Historical Thinking

What does it mean to think historically?

Historians, like many other social scientists, approach their investigations with a skill set that is part of their training and helps define their field. This is why developing your “historical literacy” is an important step towards your growth as a historian. It means entering a conversation with texts and other historians. To put it another way, historical literacy is about gaining a deep understanding of historical events and developments through an active dialogue with historical texts.

To help you process the notion of historical thinking, the following sections provide a primer on the very notion of historical thinking, the skills central to thinking like a historian, and the habits of a historian.


Historical Thinking

There are many useful guides to historical thinking. You can easily search “historical thinking” and find dozens of websites dedicated to this subject. One of the more useful guides comes from Teachinghistory.org’s webpage on “What is Historical Thinking?” It outlines five elements of historical thinking that are all integral to understanding how we know what we know about the past:

  • Multiple Accounts & Perspectives (requires):
    • using multiple sources to get as accurate a picture as possible of events in the past
    • working with multiple accounts, and learning to analyze and synthesize them.
    • recognizing that no single account, written from one perspective, captures the complexity of the past
  • Analysis of Primary Sources
    • Primary sources are original documents and objects created at the time under study. They are vital to reconstructing the past.
    • We must learn how to read, question, contextualize, and analyze primary sources.
    • We look for points of agreement and disagreement between the two contrasting accounts.
    • Primary sources need to be questioned and read closely.
  • Sourcing
    • Sourcing is about identifying and asking questions about the origin of the source, the author’s purposes and perspective, when the source was created (and for whom), and about a source’s trustworthiness. 
  • Context
    • Historical context is about locating events and sources in time and space … and asking the necessary questions to do so.
  • Claim-evidence Connection
    • Historical narratives must be supported by evidence. History isn’t fiction. Even if we sometimes make educated guesses to fill in the gaps, our arguments and narratives are based on evidence.
    • Truth claims need to be supported by evidence.
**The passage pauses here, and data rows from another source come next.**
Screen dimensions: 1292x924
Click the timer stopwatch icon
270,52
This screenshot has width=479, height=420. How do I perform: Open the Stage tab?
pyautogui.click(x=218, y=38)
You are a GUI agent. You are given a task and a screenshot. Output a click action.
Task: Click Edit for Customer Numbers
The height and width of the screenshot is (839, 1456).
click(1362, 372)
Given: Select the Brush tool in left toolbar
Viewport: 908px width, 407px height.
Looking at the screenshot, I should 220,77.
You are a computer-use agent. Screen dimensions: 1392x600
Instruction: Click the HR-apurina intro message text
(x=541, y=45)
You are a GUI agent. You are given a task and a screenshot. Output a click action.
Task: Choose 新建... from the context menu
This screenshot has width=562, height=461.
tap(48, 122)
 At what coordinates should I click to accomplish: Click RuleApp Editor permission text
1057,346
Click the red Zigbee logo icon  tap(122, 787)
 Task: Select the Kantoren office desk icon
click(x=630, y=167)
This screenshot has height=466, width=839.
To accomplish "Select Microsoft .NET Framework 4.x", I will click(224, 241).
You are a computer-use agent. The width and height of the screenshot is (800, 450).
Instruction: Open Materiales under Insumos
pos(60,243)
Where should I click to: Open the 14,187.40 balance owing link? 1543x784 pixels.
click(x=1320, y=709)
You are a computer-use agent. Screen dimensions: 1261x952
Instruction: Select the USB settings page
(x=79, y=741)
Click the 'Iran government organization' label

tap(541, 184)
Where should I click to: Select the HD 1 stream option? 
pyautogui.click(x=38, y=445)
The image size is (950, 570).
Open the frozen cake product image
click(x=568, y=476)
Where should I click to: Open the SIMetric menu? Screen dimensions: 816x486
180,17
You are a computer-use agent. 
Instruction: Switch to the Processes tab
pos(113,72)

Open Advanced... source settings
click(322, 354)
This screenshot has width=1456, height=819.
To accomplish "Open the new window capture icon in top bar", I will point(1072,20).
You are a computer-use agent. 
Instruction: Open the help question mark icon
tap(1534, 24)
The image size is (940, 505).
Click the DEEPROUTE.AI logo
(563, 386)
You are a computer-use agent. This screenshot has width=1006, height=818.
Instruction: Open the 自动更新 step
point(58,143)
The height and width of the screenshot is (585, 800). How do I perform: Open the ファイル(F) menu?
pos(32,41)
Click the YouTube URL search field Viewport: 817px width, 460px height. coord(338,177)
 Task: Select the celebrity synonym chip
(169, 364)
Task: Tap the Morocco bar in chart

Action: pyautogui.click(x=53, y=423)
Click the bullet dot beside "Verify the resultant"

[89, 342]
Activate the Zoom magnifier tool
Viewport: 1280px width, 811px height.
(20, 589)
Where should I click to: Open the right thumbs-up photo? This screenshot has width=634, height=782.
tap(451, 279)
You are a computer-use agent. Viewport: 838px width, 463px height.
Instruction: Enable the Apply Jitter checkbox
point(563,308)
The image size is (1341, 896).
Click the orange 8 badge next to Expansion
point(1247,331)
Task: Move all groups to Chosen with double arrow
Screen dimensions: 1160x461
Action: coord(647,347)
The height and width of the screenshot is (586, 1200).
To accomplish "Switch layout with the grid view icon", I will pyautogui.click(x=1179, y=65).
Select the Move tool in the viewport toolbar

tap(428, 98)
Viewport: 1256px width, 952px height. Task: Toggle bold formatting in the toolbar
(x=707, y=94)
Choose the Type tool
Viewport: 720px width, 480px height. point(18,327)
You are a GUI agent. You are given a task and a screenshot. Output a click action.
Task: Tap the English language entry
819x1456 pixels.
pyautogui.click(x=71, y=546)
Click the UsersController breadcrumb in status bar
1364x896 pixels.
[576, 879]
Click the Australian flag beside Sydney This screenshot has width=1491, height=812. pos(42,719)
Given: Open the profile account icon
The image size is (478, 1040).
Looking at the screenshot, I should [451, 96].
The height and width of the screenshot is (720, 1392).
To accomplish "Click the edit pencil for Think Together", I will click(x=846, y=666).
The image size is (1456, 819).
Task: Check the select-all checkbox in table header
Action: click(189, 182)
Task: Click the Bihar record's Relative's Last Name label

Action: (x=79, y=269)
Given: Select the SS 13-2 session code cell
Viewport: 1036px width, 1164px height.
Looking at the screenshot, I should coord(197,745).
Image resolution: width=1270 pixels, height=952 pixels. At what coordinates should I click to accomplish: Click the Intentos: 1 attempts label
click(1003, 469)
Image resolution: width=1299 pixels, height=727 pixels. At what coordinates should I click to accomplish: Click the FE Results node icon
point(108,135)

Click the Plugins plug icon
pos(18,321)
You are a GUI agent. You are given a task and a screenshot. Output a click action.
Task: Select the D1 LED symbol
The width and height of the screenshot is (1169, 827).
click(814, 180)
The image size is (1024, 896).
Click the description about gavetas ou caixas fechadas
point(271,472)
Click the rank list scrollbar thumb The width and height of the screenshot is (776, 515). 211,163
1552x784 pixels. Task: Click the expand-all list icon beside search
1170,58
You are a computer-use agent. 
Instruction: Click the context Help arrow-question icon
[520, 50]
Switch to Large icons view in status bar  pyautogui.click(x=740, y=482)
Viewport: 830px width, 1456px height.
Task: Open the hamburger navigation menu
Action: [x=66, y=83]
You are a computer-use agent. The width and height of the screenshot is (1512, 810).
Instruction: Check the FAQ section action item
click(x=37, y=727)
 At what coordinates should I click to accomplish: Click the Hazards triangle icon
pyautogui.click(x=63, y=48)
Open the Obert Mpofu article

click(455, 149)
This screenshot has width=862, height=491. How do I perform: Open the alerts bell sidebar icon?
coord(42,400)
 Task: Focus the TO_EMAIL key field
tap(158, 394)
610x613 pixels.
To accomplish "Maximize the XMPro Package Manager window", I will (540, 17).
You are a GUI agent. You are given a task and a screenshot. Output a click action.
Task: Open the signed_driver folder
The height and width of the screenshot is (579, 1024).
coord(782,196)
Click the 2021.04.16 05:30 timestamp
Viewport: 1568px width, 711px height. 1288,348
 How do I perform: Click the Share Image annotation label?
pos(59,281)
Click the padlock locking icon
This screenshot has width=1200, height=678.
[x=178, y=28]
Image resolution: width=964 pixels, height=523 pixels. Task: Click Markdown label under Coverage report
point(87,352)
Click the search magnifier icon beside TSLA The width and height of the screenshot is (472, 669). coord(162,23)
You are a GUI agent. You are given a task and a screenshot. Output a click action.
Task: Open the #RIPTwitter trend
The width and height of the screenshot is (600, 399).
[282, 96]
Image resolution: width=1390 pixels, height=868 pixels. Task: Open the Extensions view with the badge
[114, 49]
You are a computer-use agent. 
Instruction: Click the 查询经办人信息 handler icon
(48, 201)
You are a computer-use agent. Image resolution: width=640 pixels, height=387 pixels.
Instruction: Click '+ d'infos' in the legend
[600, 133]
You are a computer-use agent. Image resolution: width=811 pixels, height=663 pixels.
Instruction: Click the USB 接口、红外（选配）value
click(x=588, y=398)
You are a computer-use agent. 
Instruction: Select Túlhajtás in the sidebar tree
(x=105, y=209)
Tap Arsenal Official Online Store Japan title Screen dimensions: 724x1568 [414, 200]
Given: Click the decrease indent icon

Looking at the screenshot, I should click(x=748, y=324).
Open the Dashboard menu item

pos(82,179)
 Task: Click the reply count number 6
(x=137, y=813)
Historical Thinking Skills

Beyond the areas outlined by Teachinghistory.org, there are more elements (causation, significance, change over time, and corroboration, for example) central to the historical profession. In an effort to crystallize the skills inherent to the study of the past, the American Historical Association (AHA) produced a primer for students and educators alike. As the world’s largest professional association for historians, the AHA possesses an out-sized influence in how historians define their work, re-think the nature of the profession, and articulate their contributions to society. Here are the five key skills outlines by the AHA (with hyperlinks to the main AHA webpage) and that any student must develop in a history classroom:

Historical thinking is complex, but it is also vital if we want to promote a society of readers, thinkers, and informed citizens. If you plan on working with students in your career, just remember that historical thinking is NOT separate from the content we want students to learn; instead, it is the skill set that will help students master their understanding of the past.


Habits of Mind: Developing a Historian Mentality

In an article published in 2007 in Perspectives in History, historians Thomas Andrews and Flannery Burke lay out the “Five Cs “of historical thinking: change over time (which also implies continuity), causality, context, complexity, and contingency. Most of these are fairly straightforward. However, contingency requires a bit more explanation. According to Andrews and Burke, an understanding of the past considers how any given outcome depends upon a number of prior conditions; each of these prior conditions depends, in turn, upon still other conditions (and so on). “The world is a magnificently interconnected place,” they remind us. And they’re right! Change a single prior condition, and any historical outcome could have turned out differently.

Together, Andrews and Burke’s “5 Cs” are at the heart of the questions historians try to answer, the arguments they present, and the debates that take place within the field.